*Raw records*
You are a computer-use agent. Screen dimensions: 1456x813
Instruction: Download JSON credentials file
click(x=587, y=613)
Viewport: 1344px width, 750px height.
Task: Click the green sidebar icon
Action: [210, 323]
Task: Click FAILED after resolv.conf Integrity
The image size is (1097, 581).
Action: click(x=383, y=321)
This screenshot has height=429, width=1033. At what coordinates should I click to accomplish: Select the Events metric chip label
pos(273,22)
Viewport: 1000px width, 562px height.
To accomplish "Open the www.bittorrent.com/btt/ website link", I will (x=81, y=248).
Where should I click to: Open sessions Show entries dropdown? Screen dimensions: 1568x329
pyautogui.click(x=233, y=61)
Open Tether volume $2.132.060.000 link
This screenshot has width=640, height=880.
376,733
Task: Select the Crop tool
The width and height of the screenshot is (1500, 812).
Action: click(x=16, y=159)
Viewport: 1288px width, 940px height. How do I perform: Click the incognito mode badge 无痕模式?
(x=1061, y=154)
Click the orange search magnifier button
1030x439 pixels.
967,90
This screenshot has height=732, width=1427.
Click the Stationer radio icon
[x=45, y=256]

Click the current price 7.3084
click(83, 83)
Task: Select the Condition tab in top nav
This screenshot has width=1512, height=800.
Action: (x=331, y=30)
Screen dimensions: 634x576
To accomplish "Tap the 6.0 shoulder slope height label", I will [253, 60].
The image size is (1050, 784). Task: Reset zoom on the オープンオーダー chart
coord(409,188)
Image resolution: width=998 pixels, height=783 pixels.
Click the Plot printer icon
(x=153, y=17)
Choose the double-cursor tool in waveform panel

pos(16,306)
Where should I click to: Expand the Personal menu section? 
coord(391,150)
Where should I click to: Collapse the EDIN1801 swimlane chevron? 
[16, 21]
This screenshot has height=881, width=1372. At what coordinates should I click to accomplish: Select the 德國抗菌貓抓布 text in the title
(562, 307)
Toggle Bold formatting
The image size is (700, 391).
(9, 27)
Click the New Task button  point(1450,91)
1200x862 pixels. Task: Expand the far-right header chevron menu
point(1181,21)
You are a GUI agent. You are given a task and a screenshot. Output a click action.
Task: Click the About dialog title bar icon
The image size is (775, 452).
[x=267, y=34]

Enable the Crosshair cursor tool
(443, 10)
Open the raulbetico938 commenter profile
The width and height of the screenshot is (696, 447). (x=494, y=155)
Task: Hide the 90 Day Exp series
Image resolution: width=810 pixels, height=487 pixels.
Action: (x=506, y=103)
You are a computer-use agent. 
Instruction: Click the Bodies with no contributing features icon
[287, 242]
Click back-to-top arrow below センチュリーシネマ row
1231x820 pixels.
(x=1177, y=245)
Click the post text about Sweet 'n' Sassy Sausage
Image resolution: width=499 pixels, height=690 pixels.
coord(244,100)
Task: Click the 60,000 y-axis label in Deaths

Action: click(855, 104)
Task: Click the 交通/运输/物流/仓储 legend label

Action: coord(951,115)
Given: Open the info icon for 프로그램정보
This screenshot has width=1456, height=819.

*What is being asked*
Convert the stretch from the line containing "Image resolution: width=998" through the line containing "coord(391,150)" into a JSON list of strings with one string per line, leaving out blank lines.

*Answer for the task*
[
  "Image resolution: width=998 pixels, height=783 pixels.",
  "Click the Plot printer icon",
  "(x=153, y=17)",
  "Choose the double-cursor tool in waveform panel",
  "pos(16,306)",
  "Where should I click to: Expand the Personal menu section? ",
  "coord(391,150)"
]